1. Generate recombinant versions of other secreted DNases (I believe, DNaseB is also commercially available) and test for cross-reactivity with anti-Sda1 ab.

We appreciate the reviewer’s point. The recombinant DNase B was generated as suggested. Western blot showed that Sda1 antiserum reacted with the recombinant DNase B (26.7Kd) as shown in Figure 5C. The results are added in the revised manuscript (page 10, lines 346-349; Figure 5C and Figure legend, lines 372 to 376).

 

Minor point:

The authors state that “No significant similarity is found between Sda1 and Homo sapien protein sequences by blast analysis (https://blast.ncbi.nlm.nih.gov/Blast.cgi), suggesting that anti-rSda1 cannot inhibit host DNases”. However, the catalytic site of DNAses is usually conserved, so if the anti-Sda1 ab neutralises the enzymatic activity, it might recognise the catalytic site of e.g. DNaseI.

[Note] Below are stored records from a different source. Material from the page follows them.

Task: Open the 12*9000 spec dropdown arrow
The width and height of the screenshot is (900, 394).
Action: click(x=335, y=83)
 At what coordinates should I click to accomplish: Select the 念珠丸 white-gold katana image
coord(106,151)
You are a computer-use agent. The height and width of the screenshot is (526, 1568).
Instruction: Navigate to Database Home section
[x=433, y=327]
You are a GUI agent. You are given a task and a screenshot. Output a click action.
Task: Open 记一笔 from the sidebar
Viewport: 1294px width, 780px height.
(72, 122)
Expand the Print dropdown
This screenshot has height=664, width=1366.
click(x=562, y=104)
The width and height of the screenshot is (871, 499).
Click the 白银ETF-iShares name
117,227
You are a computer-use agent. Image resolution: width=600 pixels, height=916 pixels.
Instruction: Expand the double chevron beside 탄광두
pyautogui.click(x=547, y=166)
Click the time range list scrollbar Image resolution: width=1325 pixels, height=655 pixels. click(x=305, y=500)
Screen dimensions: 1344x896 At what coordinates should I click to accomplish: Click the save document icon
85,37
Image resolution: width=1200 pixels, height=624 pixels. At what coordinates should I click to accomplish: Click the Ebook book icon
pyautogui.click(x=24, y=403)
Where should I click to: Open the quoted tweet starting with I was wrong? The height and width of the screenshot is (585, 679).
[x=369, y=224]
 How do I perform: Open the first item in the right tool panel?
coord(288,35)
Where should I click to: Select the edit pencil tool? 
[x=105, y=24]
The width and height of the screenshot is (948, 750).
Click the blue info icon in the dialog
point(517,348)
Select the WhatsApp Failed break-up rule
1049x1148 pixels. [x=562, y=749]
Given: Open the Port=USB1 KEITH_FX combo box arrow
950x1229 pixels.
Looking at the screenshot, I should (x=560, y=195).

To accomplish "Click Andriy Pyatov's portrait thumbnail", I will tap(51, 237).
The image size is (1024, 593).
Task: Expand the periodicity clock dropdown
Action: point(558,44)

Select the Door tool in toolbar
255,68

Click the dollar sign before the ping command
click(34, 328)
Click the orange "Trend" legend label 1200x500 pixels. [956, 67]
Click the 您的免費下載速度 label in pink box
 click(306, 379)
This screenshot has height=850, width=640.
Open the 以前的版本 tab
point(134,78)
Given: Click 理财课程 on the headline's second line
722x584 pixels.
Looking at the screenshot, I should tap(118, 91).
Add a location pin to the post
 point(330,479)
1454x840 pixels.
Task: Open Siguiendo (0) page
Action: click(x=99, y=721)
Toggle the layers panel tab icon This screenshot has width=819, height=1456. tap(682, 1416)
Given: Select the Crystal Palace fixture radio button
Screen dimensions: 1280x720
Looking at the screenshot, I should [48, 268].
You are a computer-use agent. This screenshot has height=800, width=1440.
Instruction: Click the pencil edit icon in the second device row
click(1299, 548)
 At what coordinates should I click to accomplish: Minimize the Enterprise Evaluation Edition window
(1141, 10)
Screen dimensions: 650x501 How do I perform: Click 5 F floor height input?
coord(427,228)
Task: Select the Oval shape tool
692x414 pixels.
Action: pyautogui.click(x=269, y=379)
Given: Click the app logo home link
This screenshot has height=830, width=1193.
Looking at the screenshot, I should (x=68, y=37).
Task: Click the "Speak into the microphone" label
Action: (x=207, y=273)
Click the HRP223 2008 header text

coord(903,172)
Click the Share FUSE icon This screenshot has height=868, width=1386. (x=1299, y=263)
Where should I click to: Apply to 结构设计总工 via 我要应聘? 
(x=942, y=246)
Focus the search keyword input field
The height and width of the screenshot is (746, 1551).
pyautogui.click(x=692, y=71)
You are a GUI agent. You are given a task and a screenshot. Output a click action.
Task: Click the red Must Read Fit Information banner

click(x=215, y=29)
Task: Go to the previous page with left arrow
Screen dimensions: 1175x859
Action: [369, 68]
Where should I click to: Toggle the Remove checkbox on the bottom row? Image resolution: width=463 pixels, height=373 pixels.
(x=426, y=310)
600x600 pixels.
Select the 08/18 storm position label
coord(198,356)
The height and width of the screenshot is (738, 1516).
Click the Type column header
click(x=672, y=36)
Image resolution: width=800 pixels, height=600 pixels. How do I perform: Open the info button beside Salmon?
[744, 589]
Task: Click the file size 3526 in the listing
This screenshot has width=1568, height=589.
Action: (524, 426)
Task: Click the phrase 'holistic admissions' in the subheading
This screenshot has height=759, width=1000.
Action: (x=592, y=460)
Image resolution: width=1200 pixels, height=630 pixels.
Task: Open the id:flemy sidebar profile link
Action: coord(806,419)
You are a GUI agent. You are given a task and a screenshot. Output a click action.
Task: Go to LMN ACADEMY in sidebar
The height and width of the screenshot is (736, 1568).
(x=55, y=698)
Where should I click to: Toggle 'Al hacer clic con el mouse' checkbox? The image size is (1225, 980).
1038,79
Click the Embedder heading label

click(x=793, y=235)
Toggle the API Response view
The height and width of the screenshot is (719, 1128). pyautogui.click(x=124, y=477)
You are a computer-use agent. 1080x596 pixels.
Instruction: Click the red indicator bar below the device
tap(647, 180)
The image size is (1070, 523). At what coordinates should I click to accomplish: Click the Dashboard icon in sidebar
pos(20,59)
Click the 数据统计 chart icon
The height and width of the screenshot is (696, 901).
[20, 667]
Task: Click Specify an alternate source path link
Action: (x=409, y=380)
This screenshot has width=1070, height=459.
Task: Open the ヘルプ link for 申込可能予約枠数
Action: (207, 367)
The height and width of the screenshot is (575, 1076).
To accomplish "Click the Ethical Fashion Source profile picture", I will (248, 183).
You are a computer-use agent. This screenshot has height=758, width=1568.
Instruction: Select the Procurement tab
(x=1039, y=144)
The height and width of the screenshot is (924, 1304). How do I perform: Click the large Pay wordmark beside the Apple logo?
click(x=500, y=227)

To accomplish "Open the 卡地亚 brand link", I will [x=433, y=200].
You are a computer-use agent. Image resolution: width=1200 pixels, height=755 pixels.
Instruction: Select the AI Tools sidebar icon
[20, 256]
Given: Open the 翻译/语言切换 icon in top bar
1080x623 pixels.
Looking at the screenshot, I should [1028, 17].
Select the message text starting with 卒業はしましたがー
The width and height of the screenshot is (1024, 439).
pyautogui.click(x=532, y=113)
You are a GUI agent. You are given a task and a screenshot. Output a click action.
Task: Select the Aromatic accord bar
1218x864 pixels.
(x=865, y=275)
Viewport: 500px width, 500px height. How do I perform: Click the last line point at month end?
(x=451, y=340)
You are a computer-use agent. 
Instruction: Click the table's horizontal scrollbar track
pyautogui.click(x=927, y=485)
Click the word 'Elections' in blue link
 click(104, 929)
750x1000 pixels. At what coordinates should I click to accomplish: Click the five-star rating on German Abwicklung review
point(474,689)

We previously found no significant similarity in the whole protein sequences between Sda1 and Homo sapien DNase I by blast analysis. Further amino acid sequence alignments analysis of the catalytic site by ClustalW showed no similarity between Sda1 and Homo sapien or mouse Dnase I, indicating that DNases between vertebrates and bacteria are completely different. To be more confirmed, Western blot was performed and revealed that consistent with the sequence analysis, Sda1 antiserum did not cross-react with recombinant human DNase I (Figure 5D), indicating that anti-Sda1 cannot inhibit host DNases. The results are added in the revised manuscript (page 10, lines 349-354, Figure 5D).

Round 3

Reviewer 2 Report

The authors have addressed all my points. 

One very minor issue:

Line 324: "Human expresses DNases". A somehow weird sentence. Please rephrase.

Author Response

Response to Reviewer 2 Comments (Round 3)

Comments and Suggestions for Authors

The authors have addressed all my points.

One very minor issue:

Line 324: "Human expresses DNases". A somehow weird sentence. Please rephrase.

Response: We thank the reviewer’s suggestion. This sentence is removed and rewritten in the revised manuscript (page 8, lines 328-331).